● **Work item**
Return all the data exactly, keeping the pictures out.

● **Entries provided**
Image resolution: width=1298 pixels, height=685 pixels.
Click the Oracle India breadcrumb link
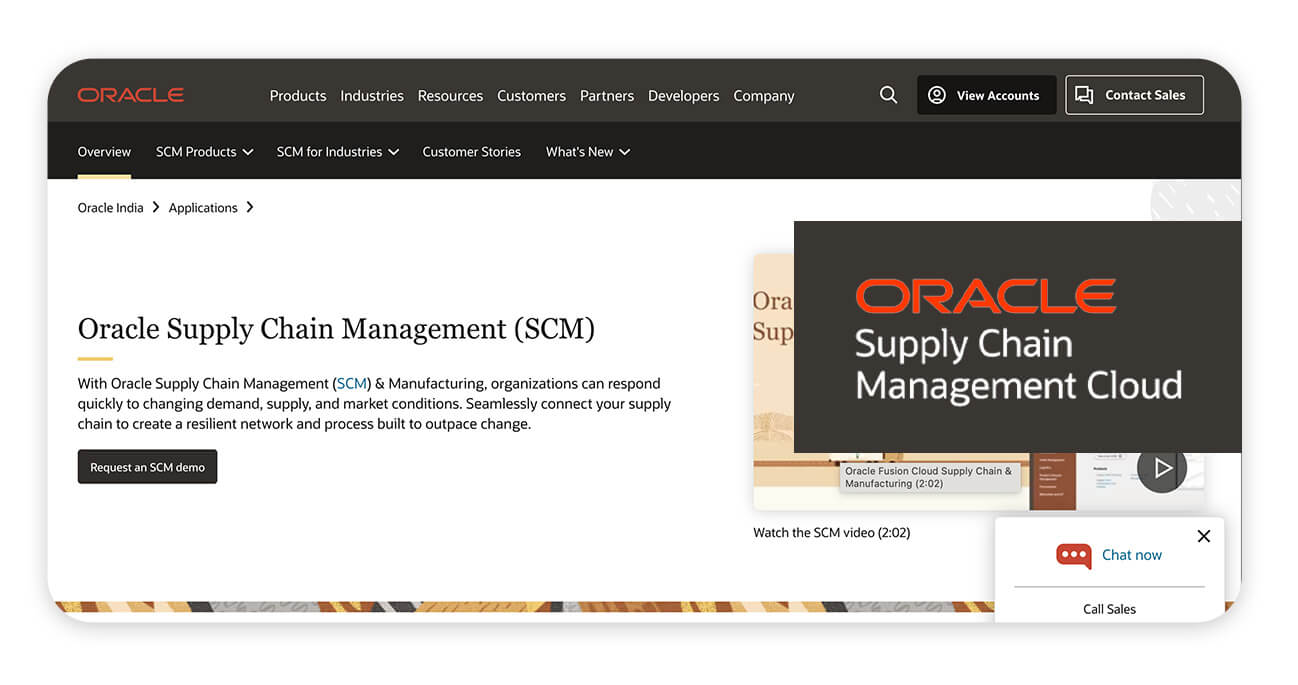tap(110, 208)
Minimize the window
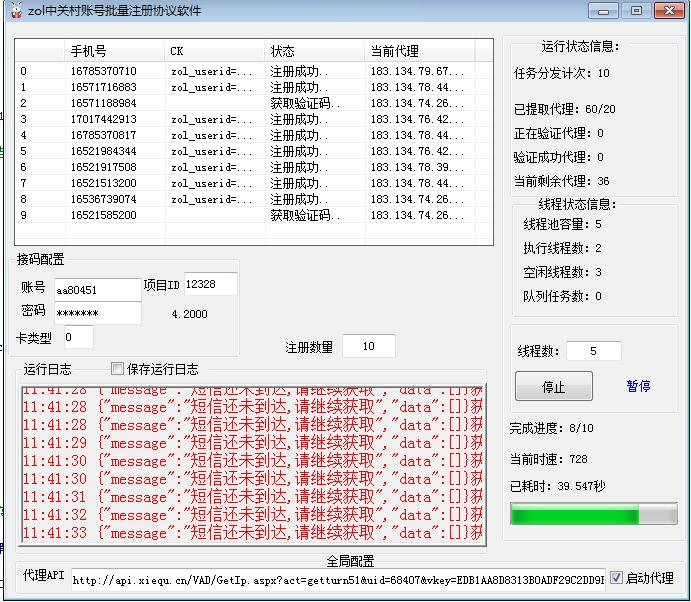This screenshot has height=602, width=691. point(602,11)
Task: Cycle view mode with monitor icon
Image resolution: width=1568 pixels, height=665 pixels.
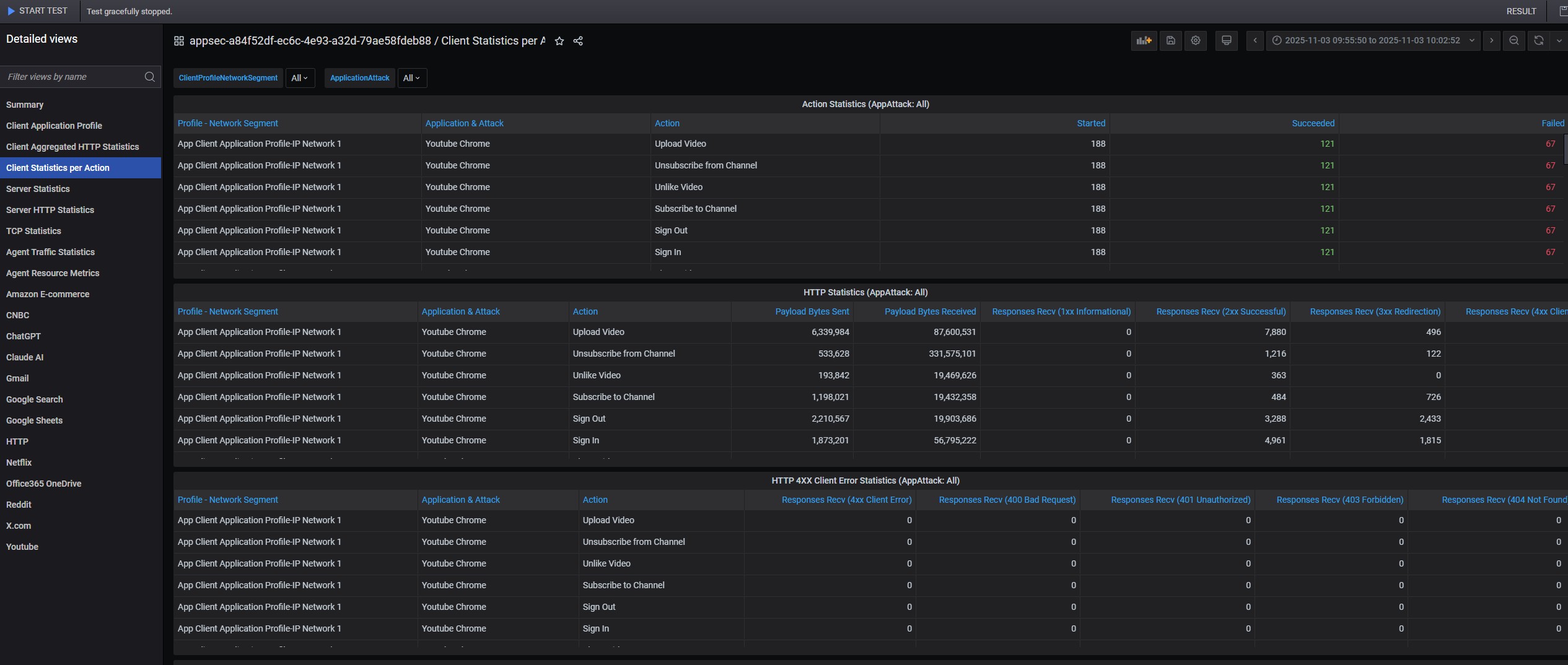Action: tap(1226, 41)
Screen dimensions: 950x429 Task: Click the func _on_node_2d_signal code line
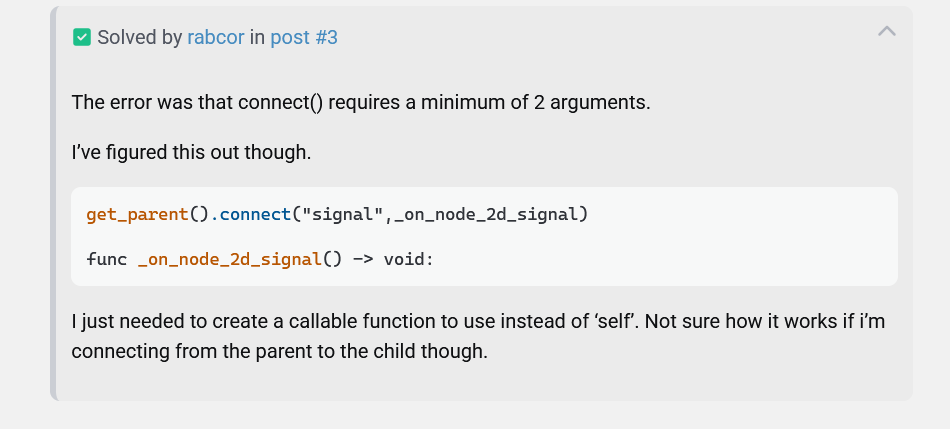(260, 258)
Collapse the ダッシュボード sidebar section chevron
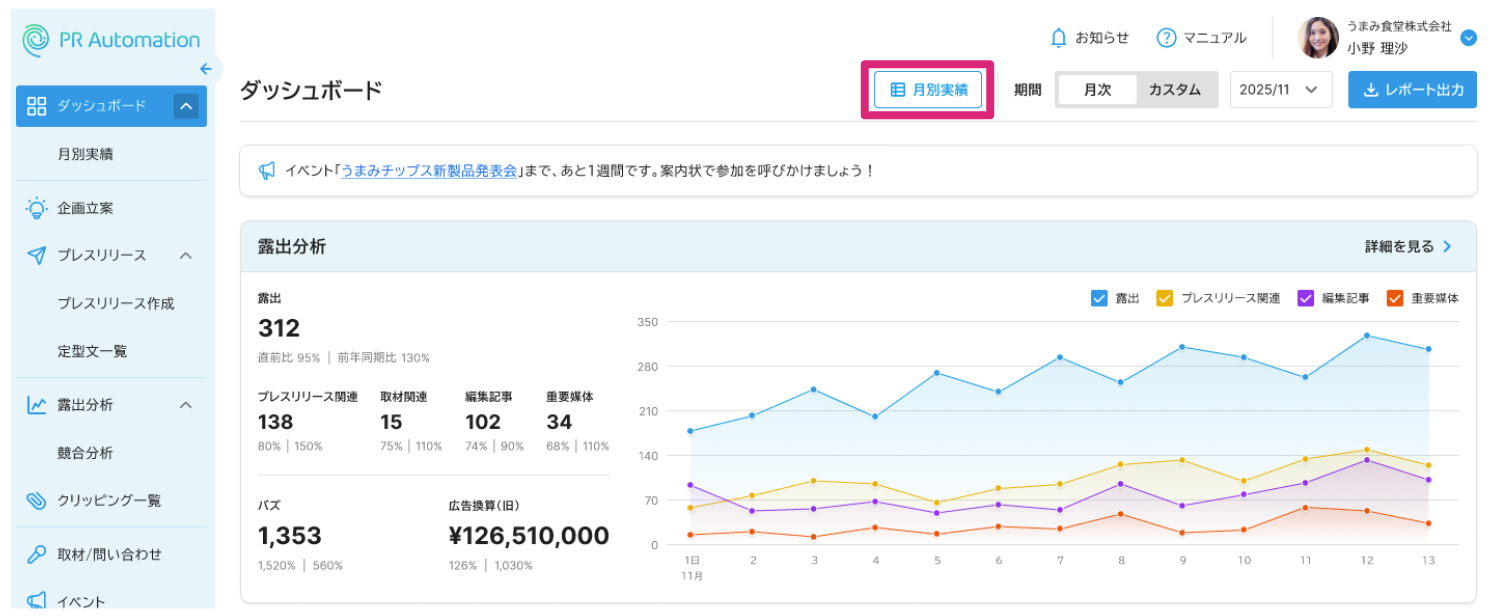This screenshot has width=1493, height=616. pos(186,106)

● **Solution for this task**
Image resolution: width=1298 pixels, height=685 pixels.
Click the Oracle India breadcrumb link
tap(110, 208)
Minimize the window
This screenshot has height=602, width=691. point(602,11)
Task: Cycle view mode with monitor icon
Image resolution: width=1568 pixels, height=665 pixels.
Action: tap(1226, 41)
Screen dimensions: 950x429 Task: Click the func _on_node_2d_signal code line
(260, 258)
Collapse the ダッシュボード sidebar section chevron
This screenshot has width=1493, height=616. pos(186,106)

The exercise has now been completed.